Friedman tratta con benevolenza le vicende giudiziarie di Silvio Berlusconi e ne mette in luce il ruolo internazionale: dalle posizioni filo-Usa con George W. Bush fino ai rapporti privilegiati con la Russia di Putin. Semopre grazie a una costante: lo spirito del “venditore” che non scontenta nessuno

La tesi forte di Friedman è che le vicende storiche successive hanno mostrato che Berlusconi aveva ragione e Sarkozy torto sulla gestione della guerra civile in Libia nel 2011: mentre Berlusconi sosteneva la dottrina del male minore, cioè riteneva preferibile il mantenimento del regime di Gheddafi rispetto al caos successivo alla sua sconfitta, Sarkozy sostanzialmente forzò la mano degli alleati spingendo per un intervento aereo contro le forze leali a Gheddafi.
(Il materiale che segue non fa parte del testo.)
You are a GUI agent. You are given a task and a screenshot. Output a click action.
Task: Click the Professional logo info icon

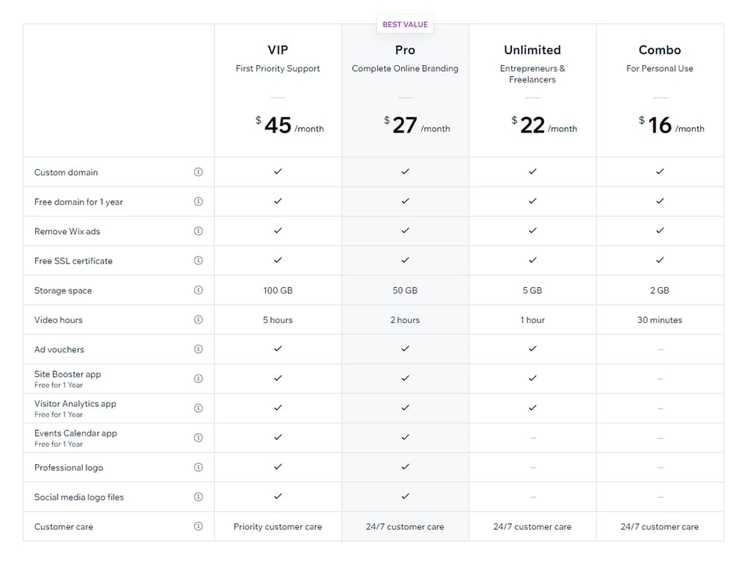198,467
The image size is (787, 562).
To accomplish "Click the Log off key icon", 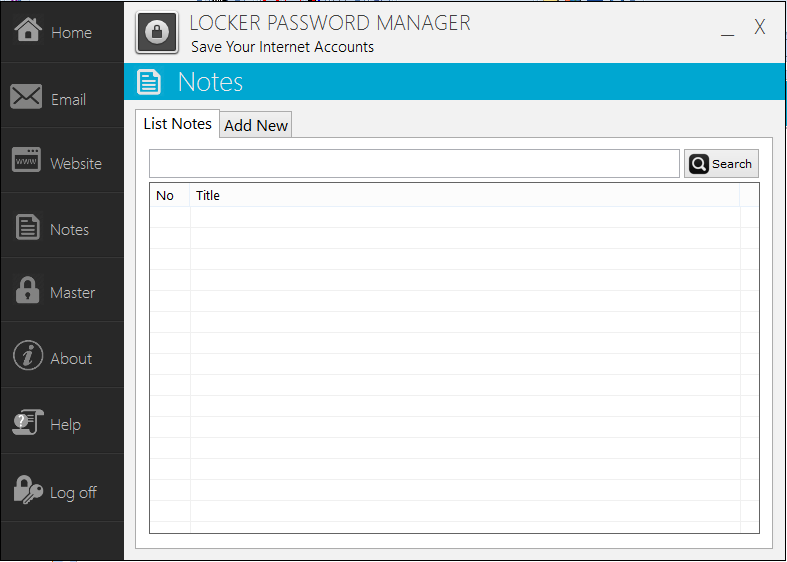I will tap(27, 490).
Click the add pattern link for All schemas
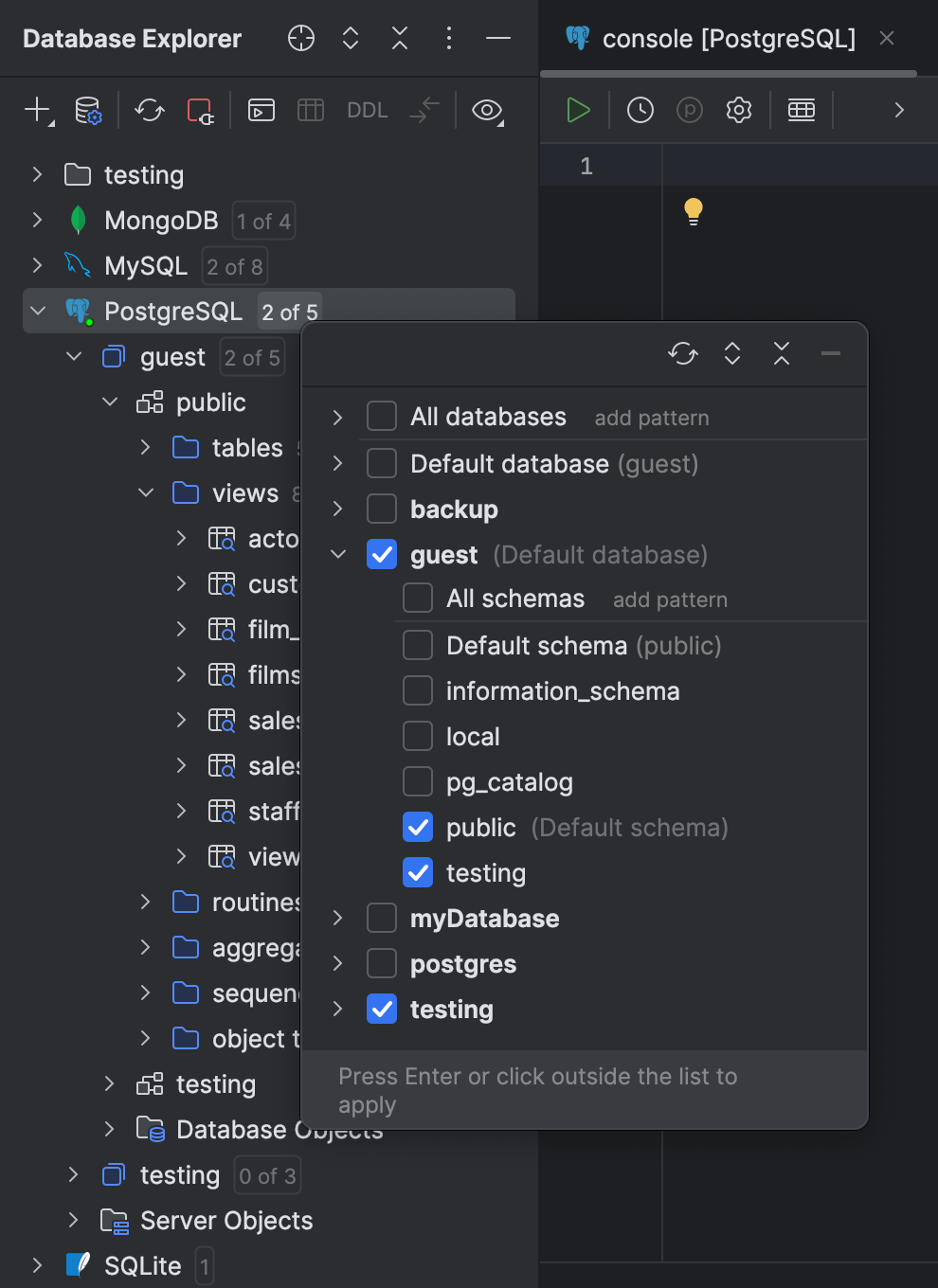The image size is (938, 1288). [x=670, y=599]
A parte il trattamento favorevole a imprese inglesi e francesi rispetto a quelle italiane, il sospetto più volte avanzato nel libro è che Sarkozy abbia “fortemente gradito” l’eliminazione politica e fisica di Gheddafi in quanto quest’ultimo lo aveva finanziato in maniera segreta – e con larghezza di mezzi (50 milioni di euro?) – durante la precedente campagna elettorale presidenziale. Risultato finale delle scelte auspicate da Sarkozy: la Libia dopo Gheddafi è tuttora in una situazione instabile, è uno dei fronti più caldi per le partenze degli sbarchi di profughi e clandestini diretti verso l’Europa e l’Italia, e vede una presenza massiccia di fondamentalisti islamici legati all’IS (Stato Islamico).
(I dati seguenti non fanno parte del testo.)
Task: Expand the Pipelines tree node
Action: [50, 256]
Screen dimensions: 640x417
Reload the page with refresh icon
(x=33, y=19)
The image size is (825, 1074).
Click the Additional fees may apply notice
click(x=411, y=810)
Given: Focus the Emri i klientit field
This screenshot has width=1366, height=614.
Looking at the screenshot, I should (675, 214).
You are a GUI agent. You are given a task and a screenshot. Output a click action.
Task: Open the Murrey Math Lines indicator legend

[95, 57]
Terza puntata della rivalutazione di Berlusconi: la crisi dei debiti sovrani nel 2011: se dal punto di vista della finanza pubblica Berlusconi è difficilmente difendibile (tagli di tassazione permanenti coperti da entrate una tantum, processo timido o nullo di taglio della spesa corrente, incapacità di riformare il sistema pensionistico a motivo dei veti dell’alleato leghista), una mossa internazionale intelligente fu quella di evitare a ogni costo l’elargizione di un prestito di 80 miliardi di euro all’Italia da parte del Fondo Monetario Internazionale, così come auspicato in maniera sospettosamente corale da parte di Sarkozy e del direttore generale del Fondo Lagarde (già ministro delle finanze del primo).

Berlusconi si oppose alla scellerata missione in Libia del 2011, sponsorizzata dai francesi per coprire le zone grigie dei rapporti fra Sarkozy e Gheddafi. Pochi mesi dopo è la “Francia in rosa” – Christine Lagarde – a spingere per il prestito del Fondo Monetario all’Italia da 80 milardi: avrebbe significato il “commissariamento” dell’Italia. E Berlusconi si oppose anche in questo caso

Nei drammatici Consigli Europei tenutisi nel 2011 Berlusconi si trovava certamente in una posizione pessima, stretto all’angolo da spread sui titoli e scandalo Rubygate, ma perlomeno – stando al racconto fatto da lui stesso e confermato da Barroso e Zapatero – egli riuscì a convincere prima Barroso stesso e poi Obama sull’inopportunità assoluta di uscire dalla crisi di fiducia sui titoli chiedendo e ottenendo un prestito da parte dell’FMI: un importo di 80 miliardi era insufficiente rispetto ai quasi 2000 miliardi di debito pubblico e avrebbe lanciato un segnale deflagrante sulla capacità dell’Italia di far fronte ai propri impegni con i creditori. Alla fine – grazie alla mediazione di Obama – il progetto di prestito FMI saltò. La storia racconta come questo ultimo guizzo strategico non salvò Berlusconi, che diede le dimissioni lasciando spazio al governo di emergenza nazionale guidato da Mario Monti. Tuttavia va sottolineato un forte elemento di continuità tra i due governi sotto il profilo internazionale: nessuno dei due accettò l’idea di richiedere un prestito di emergenza all’FMI. E così fu.